I didn't attend the South By Southwest convention, but apparently there was a panel about vinyl making a return.
Time recently did a feature on the possible comeback of vinyl. It's interesting to me that, as technology improved, sound quality decreased. CDs don't sound as good as LPs (although they do sound better than tapes), and MP3s don't sound as good as CDs. But when CDs took over, record labels made hundreds of millions of dollars, selling people music they already had in a different format. The first wave of CD reissues of music from the vinyl and cassette eras were done so hastily, and not well mastered, which led to "remastered" versions of the same albums (often with extra tracks and expanded liner notes). Then, once people realized they could start taking the music for free from napster or limewire or whatever, they felt justified in doing so.
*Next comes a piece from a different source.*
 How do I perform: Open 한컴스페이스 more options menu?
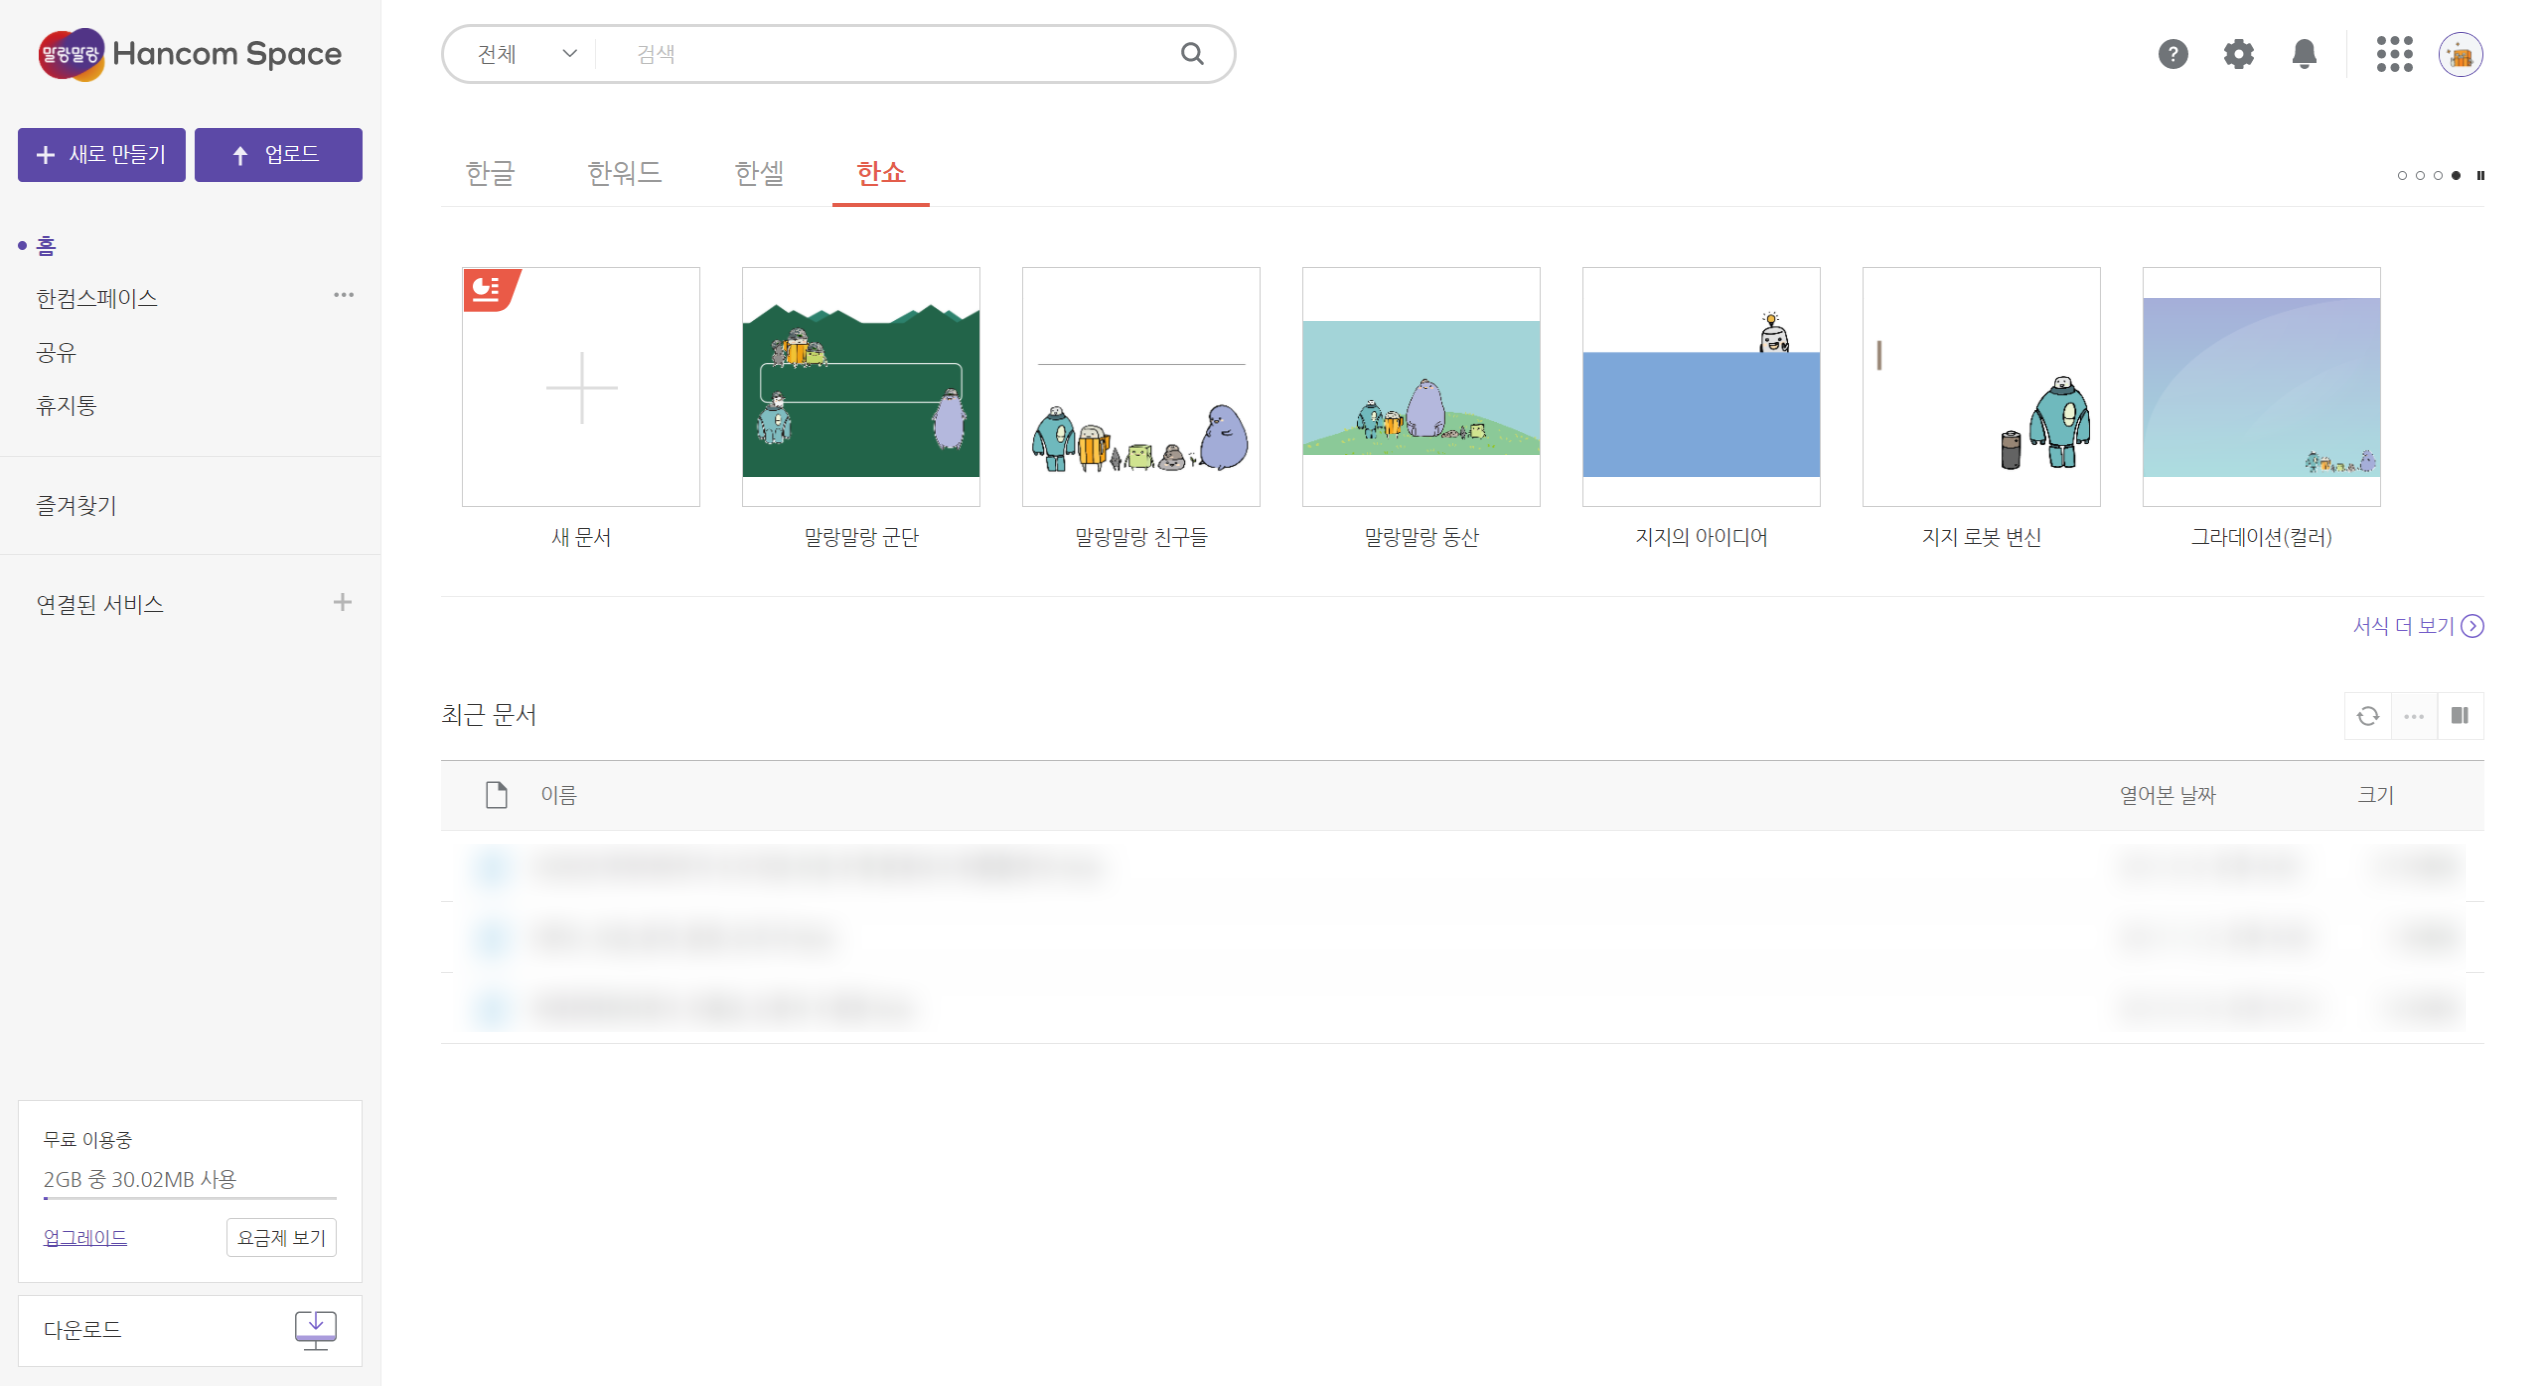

Anyway, it will be interesting to see how far the record labels take the vinyl thing. Of the record stores that remain, probably few or none will be able to re-equip thier stores for vinyl. And that's presuming that the public would buy into vinyl in 2008 (which would, in most cases, require the purchase of not just a turntable, but a rack stereo to play it through).
Not to mention that reissuing music recorded over the past decade and a half would be pretty useless: if something was recorded digitally, you can't make it sound better just by putting it on an analog format (vinyl). And I wonder what they're thinking of charging for LPs: $17.99?
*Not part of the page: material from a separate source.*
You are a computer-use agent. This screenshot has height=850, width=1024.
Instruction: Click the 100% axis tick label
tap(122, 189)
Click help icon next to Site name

Still, I'd love the chance to get some good sounding unscratched records of stuff originally recorded in analog - but only for a sane price.
Wednesday, April 2, 2008
Subscribe to:
Post Comments (Atom)
1 comment:
I think it has a lot to do with CDs being mastered for loudness, which they can't do with vinyl without cutting through a previous groove on the platter. In that sense, and due to that limitation, vinyl is better. In the rice krispies sense, it's not.